The last time we started on more specific topics, at least the
question of advanced directives was on a particular topic whether
this is indeed the way to enable people contemplating their future
to this is the best way to set up the care for the people who are
aging and dying to allow them to somehow govern this with a piece
of paper written 20, 30 years in advance. Jim Wilson who couldn’t
be here actually set himself the task of reading all of the literature
on advanced directives and he said he thought it was largely bankrupt.
He really didn’t think that that was somehow going to be adequate
to the task that we had. Durable power of attorney was somehow
better but that he was really at work on this topic. And I do think
that we will work to try to organize and focus some kind of question
that is a question that is researchable and is manageable for us.
If we can’t, we won’t do this.
Having said that, I do want to put in one kind of a plea for the
larger view of this, not that we were going to have a staff written
report of the sort that we had before. But I fear that as this
conversation proceeds with an aging population and with a increasingly
demented population that this will be handled in one or another
of the usual bureaucratic ways. That there will either be simply
a economic and demographic approach to this matter or there will
be simply another kind of biologized view of what you have to do
to somehow move in there and alleviate these symptoms.
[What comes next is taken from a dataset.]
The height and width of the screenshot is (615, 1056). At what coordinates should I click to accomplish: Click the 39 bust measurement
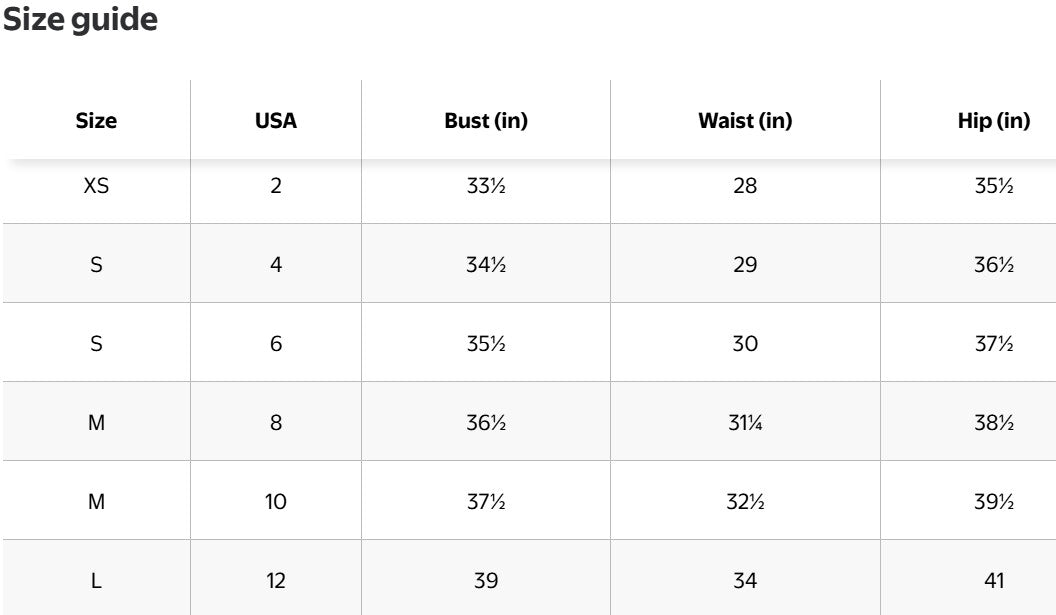point(486,580)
Whereas I think Tom Cole gave us in a way what he took to be the
most important question of this particular age where there is no
longer a circle and there’s no longer even a view of a sequential
and graded scale of what actually does it mean to be old and to
be infirm. Now that’s not a question of burning public policy,
but if we were to pull commission papers, commission papers drawing
on things that people know, there is at least a way that a richer
bioethical approach to those questions could be put between two
covers so that insofar as that conversation proceeds using the things
that the experts already know, we might have not only lifted the
matters to view, but given it a certain kind of richer, deeper and
more humanistic shape so that it simply doesn’t become yet one more
problem for managers or deniers of one sort or another.
Now that would not be writing a report that’s already been done.
It would be a matter, if we go forward with such a thing, of thinking
through what are the specific large questions of present policy
or present thought that deserve a voice in this discussion. But
that would be not a substitute for finding a focused question for
us to tackle here. I do think that it’s incumbent upon the Staff
and myself with your help to try to formulate such a question or
else go somewhere else.
The reason we had the conversation we had today was to give us
a kind of larger background for seeing where the particular pieces
might fit. We started rather small last time. We’ve now painted
a larger picture and I think we take for ourselves the task. Bill
will be one of our major consultants and in trying to think this
through we will consult with you over the weeks ahead and try to
formulate something.
We go now to the museum. Someone will show us the 14th Street
exit for those of us who would like to walk. Dinner is at 7:00
p.m. at 1201 Pennsylvania Avenue for those who are not going to
the museum. We will be here if people would like to leave their
things at their places. And tomorrow morning for those of you not
joining us, we start at 8:30 a.m. Off the record.